▶ _Consigne écrite 1_:
Reproduisez sans rien changer le passage de l'extrait sur la recherche au Québec qui s'ouvre sur les mots contenant « Le Québec, champion » et se clôt sur « l’Innovation du Québec. ».
▶ _Consigne écrite 2_:
Répondez brièvement à ces questions sur l'extrait sur la recherche au Québec :
(a) À combien s'élève la subvention par année ?
(b) Quelle part de son PIB le Québec consacrait-il à ses dépenses globales en R-D en 2016 ?
(c) Quelle fonction occupe Marie-Pierre Ippersiel ?

▶ _Extrait à lire_:
##########
La subvention s’élève à 3,6 millions de dollars par année (une contribution qui a diminué ces dernières années) pour valoriser des dépenses de 2,6 G $ (qui exclut toutefois la R-D des entreprises privées et d’autres organismes comme Hydro-Québec).
Par conséquent, l’effort du gouvernement pour stimuler le transfert technologique et la commercialisation s’élève à 0,1 % de ces dépenses. C’est pourquoi il n’y a pas assez de bonnes idées qui aboutissent sur le plancher des usines, selon Anne-Marie Larose.
Le Québec, champion de la recherche au Canada
L’enjeu est de taille, alors que le Québec est la province qui investit le plus en R-D au Canada, selon les données du ministère de l’Économie et de l’Innovation du Québec.
Ainsi, en 2016 (les données les plus récentes), le niveau des dépenses globales du Québec en R-D représentait 2,2 % de son produit intérieur brut (PIB), soit un léger déclin par rapport à 2014, à 2,4 %. En 2016, l’Ontario dépensait l’équivalent de 1,9 % de son PIB (une proportion également en déclin sur trois ans), tandis que l’ensemble des provinces injectait 1,7 % du PIB canadien (un taux stable depuis 2014).
Marie-Pierre Ippersiel, PDG du Pôle de recherche et d’innovation en matériaux avancés du Québec (PRIMA Québec), fait le même constat que la patronne d’Aligo. «Je ne crois pas que l’économie tire encore pleinement la valeur de ce qui est développé dans nos laboratoires universitaires et dans nos centres collégiaux de transfert de technologie», dit-elle.
##########
▶ _Données fournies_:
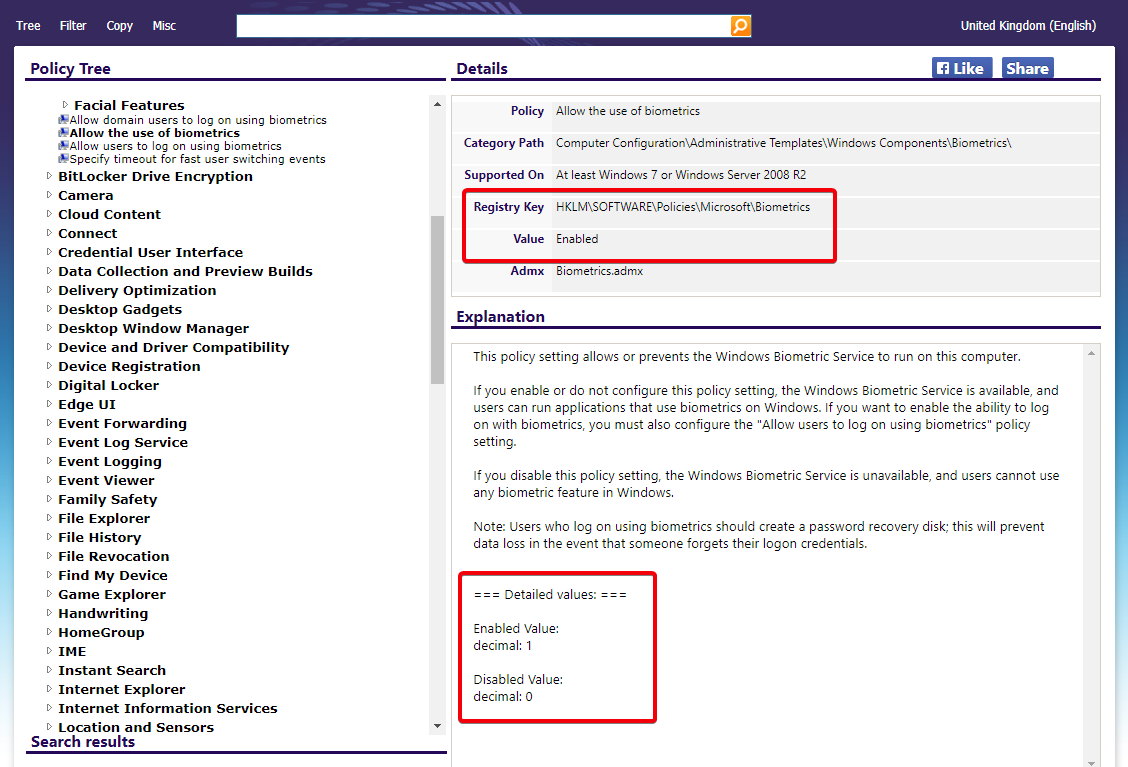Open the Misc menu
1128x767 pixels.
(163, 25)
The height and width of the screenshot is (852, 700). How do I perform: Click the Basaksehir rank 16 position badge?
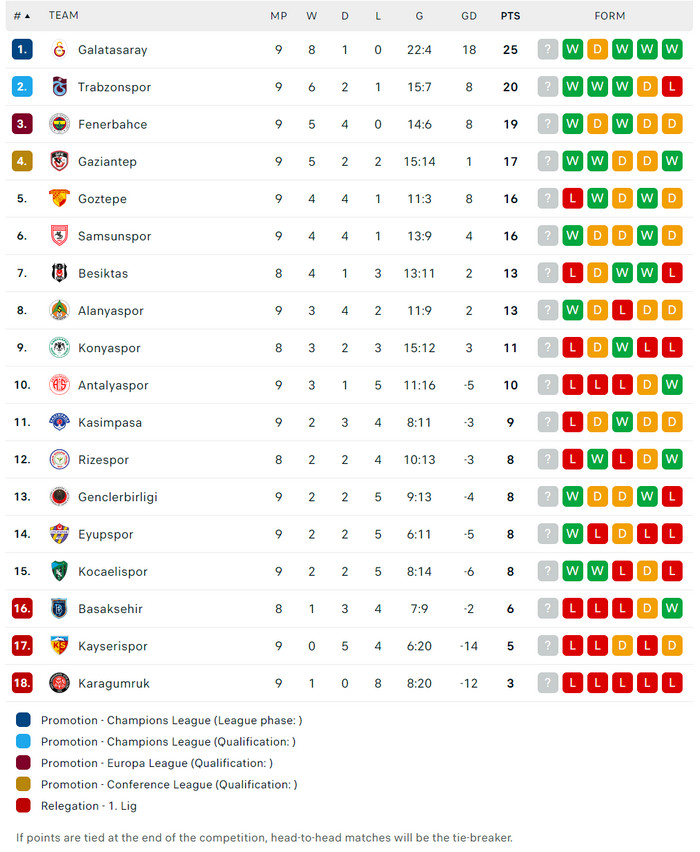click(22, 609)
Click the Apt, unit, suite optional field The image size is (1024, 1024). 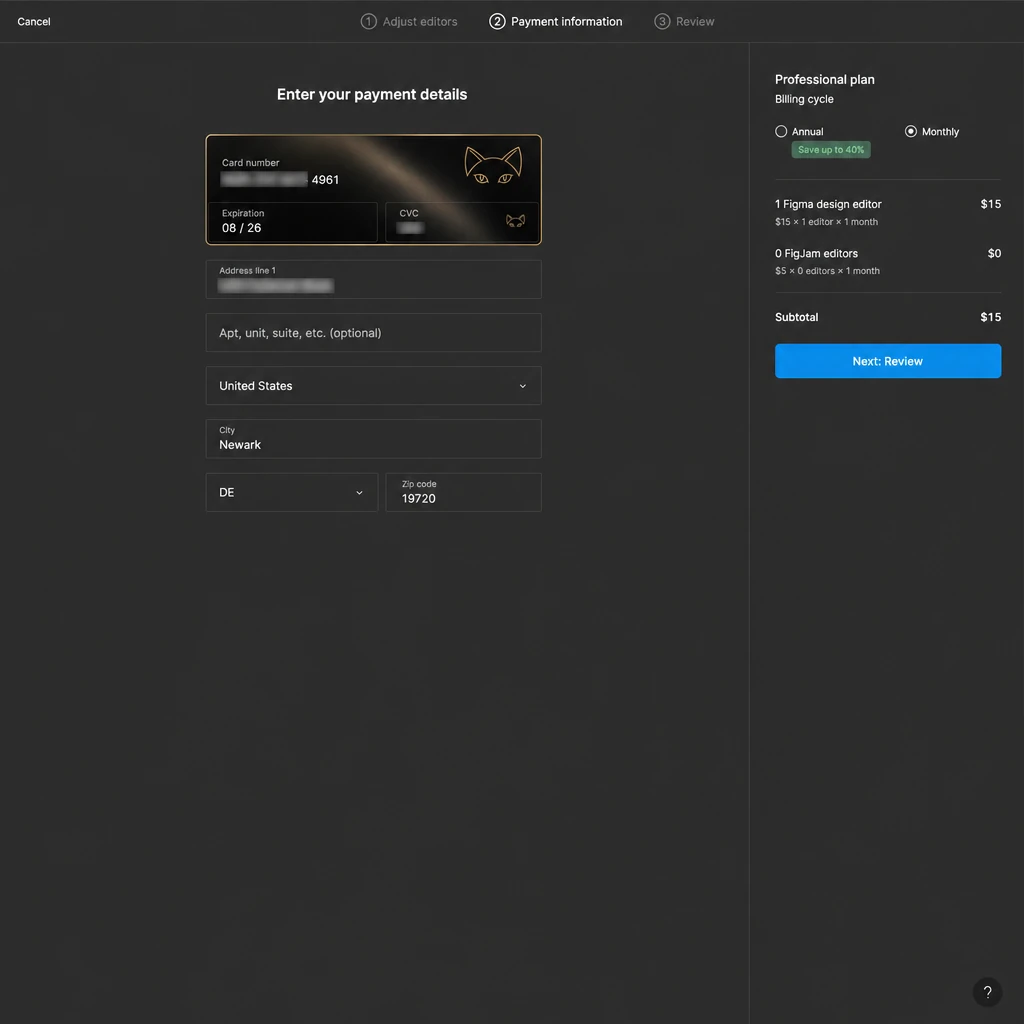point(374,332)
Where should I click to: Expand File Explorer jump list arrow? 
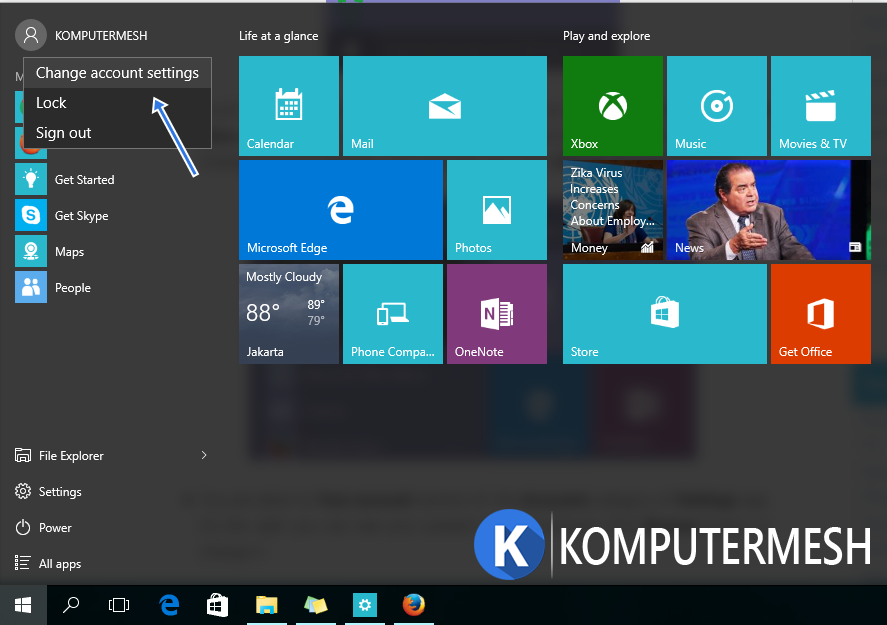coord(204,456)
##########
▶ _Réponse à la consigne 1_:
Le Québec, champion de la recherche au Canada
L’enjeu est de taille, alors que le Québec est la province qui investit le plus en R-D au Canada, selon les données du ministère de l’Économie et de l’Innovation du Québec.

▶ _Réponse à la consigne 2_:
(a) 3,6 millions de dollars par année.
(b) 2,2 % de son PIB.
(c) Elle est PDG du Pôle de recherche et d'innovation en matériaux avancés du Québec (PRIMA Québec).